Why didn't their parents call them on the lie? Their story had obvious holes—starting with the fact that the boys didn't really know how to fish. "We want to cement our relationships," said Alix Spiegel, "and to make ourselves feel good." Even when the boys told their parents, much later, that the story was a fib (in fact, they were given the fish), nobody called all the relatives to correct the information. We are often complicit in the lies people tell us, but not because we intend it, more because it fits into our cognitive biases or our wish to be part of the group.
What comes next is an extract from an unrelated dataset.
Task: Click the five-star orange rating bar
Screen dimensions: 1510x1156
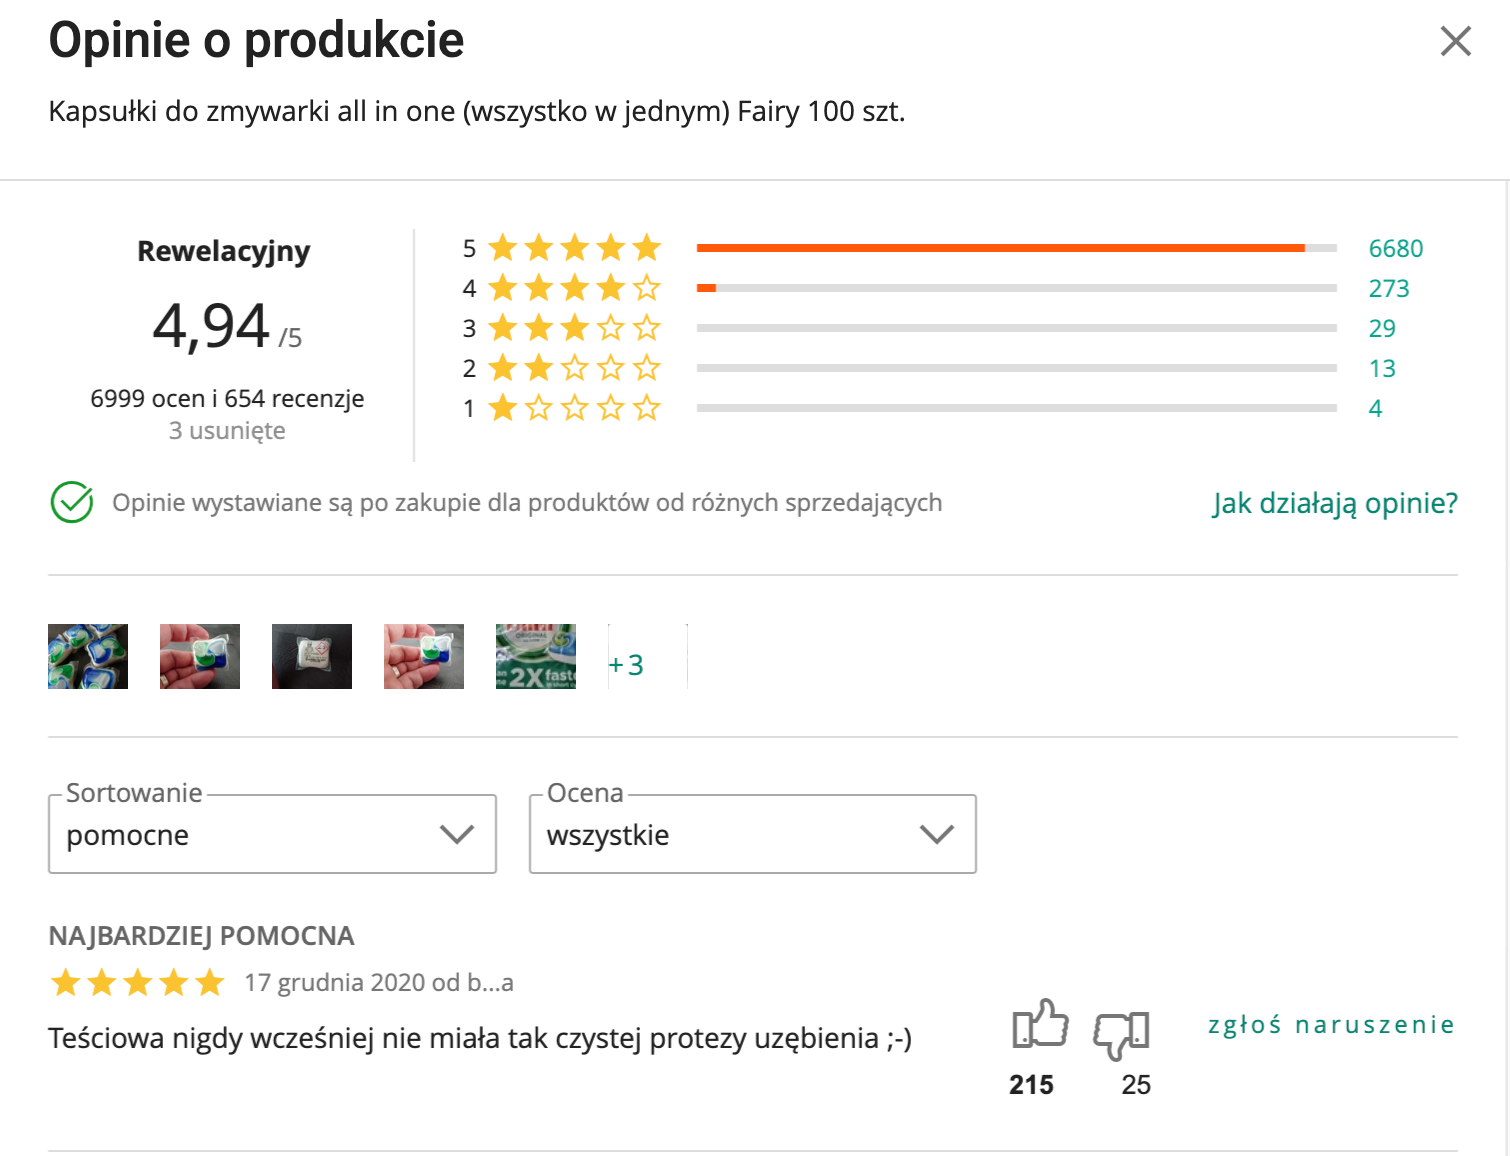Action: (1000, 248)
Conscious deception exists, of course, but this kind of blind deception, where you don't realize or recognize that you're making an ethical choice, "is way more common," said Spiegel.
Or, as Shankar Vedantam put it, "You don't want to let the facts get in the way of the bond" you're forming with a person or a group, so you believe what your friend is telling you. "The person being deceived is a participant in the deception." But then your friend, who may or may not know he's stretching the truth in the first telling, also starts to believe his own lies. Lies can strengthen in the telling. Vedantam suggested this could be how the hundreds and thousands of people in one company, like Enron, could participate in unethical behavior; most didn't see it as unethical but perfectly fine because everyone else in the company thought it was perfectly fine, too.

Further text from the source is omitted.